NSC-minister en NSC-fractie verschillen van mening over Europese graad
De introductie van een gemeenschappelijke Europese graad zorgt voor tweespalt tussen de Tweede Kamerfractie van NSC en de minister van OCW. Minister Eppo Bruins staat positief tegenover de Europese graad die de Europese Commissie in voorbereiding heeft. Binnenkort wordt het concept besproken tijdens een informele raad die, vanwege het Hongaars voorzitterschap, plaatsvindt in Hongarije. Bruins zal daar zelf niet aanwezig zijn, maar stuurt een OCW-ambtenaar om Nederland te vertegenwoordigen.
De Europese graad dient een verdere vervolmaking van de Bologna-afspraken te worden en moet studentmobiliteit verbeteren, diploma-erkenning tussen landen vereenvoudigen, het Europees hoger onderwijs aantrekkelijker maken, en Leven Lang Leren faciliteren.
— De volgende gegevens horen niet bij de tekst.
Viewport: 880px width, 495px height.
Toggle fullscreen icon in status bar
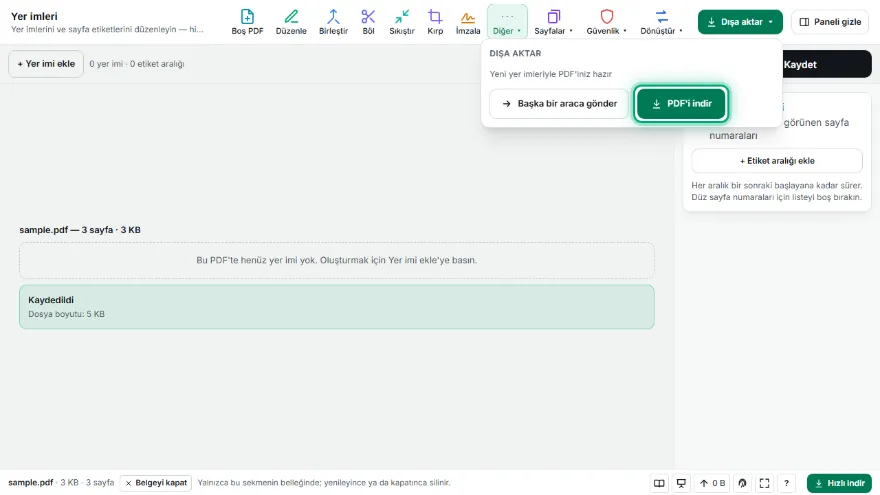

Nederlands hoger onderwijs kan profiteren van de graad
De kwaliteit en toegankelijkheid van het Europese (en daarmee ook het Nederlandse) hoger onderwijs kan worden verbeterd door de Europese graad, zegt Bruins voorafgaand aan de bijeenkomst in Hongarije. Hij benadrukt vooral de mogelijke bijdrage aan het samenbrengen van de Europese Onderwijsruimte en de Europese Hoger-onderwijsruimte.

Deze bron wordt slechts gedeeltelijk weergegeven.